Was wird in Führungspositionen erwartet, welche Führungsqualitäten sind gefordert? Eine ideale Führungskraft wird mit den Eigenschaften wie Entscheidungsfreude, Durchsetzungsfähigkeit, guter Vernetzung und Unabhängigkeit assoziiert – Eigenschaften, die man in der westlichen Kultur dem «idealen Mann» zuordnet. Frauen, die sich genau so verhalten, werden als kratzbürstig, schroff und unsympathisch wahrgenommen, denn sie sollen sich auch freundlich, fürsorglich und selbstlos zeigen. Dieses Dilemma kreiert eine sogenannte Doppelbindung, also eine widersprüchliche ­Erwartung, die unerfüllbar bleibt [3].
Eine berühmt gewordene Studie der Columbia University [4] konnte dies illustrieren: Studierende erhielten den Lebenslauf der sehr erfolgreichen Silicon-Valley- Risikokapitalgeberin Heidi Roizen. Die Hälfte der Studierenden erhielt denselben Lebenslauf mit geändertem Namen: Howard Roizen. Die Teilnehmenden, welche Fragen zu Howard beantworteten, bezeichneten ihn als beeindruckend und hätten gerne für ihn gearbeitet. Die Teilnehmenden, die den echten Lebenslauf von Heidi Roizen erhielten, fanden sie zwar kompetent, aber weniger sympathisch und wollten nicht für sie arbeiten.
Frauen müssen in Führungspositionen einen besonderen Balanceakt leisten, indem sie sich als starke Führungskraft einerseits und als weiblich genug andererseits darstellen, um sowohl als Führungskraft akzeptiert als auch sympathisch zu sein [5].

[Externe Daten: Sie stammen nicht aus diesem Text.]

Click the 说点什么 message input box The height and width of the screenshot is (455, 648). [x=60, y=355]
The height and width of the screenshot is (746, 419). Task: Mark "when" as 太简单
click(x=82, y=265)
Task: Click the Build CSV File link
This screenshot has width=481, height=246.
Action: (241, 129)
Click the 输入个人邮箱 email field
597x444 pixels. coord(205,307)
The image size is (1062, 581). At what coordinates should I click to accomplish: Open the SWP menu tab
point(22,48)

Weshalb gibt es weniger Frauen in ­Führungspositionen?

Positiv anzumerken ist, dass Stelleninserate in der Medizin nun (fast ausschliesslich) beide Geschlechter ansprechen; Kaderpositionen werden in Teilzeit angeboten, und Führungsqualitäten werden auf Ausgewogenheit bedacht formuliert (z.B. durchsetzungsfähig und kooperationsbereit). Doch: Bewerben sich gleich viele Frauen wie Männer auf eine Kaderposition? Das Ergebnis (die anteilsmässig geringe Vertretung von Frauen in der Führung) lässt zwei Dinge vermuten: Entweder Frauen bewerben sich seltener auf diese Positionen als Männer, oder sie stolpern im Laufe des Bewerbungsverfahrens über die gendered norms of leadership [6].
Zutreffend ist wohl beides. Aus Bereichen der Wirtschaft weiss man, dass Frauen sich tatsächlich seltener auf Kaderpositionen bewerben, da die Wahl in ein solches Gremium in der Regel mit psychologischen Sanktionen (Ablehnung, Sympathieentzug) einhergeht. «Psychologische Kosten» entstehen bei Frauen, die bereit sind, mit Männern in Konkurrenz zu treten [7].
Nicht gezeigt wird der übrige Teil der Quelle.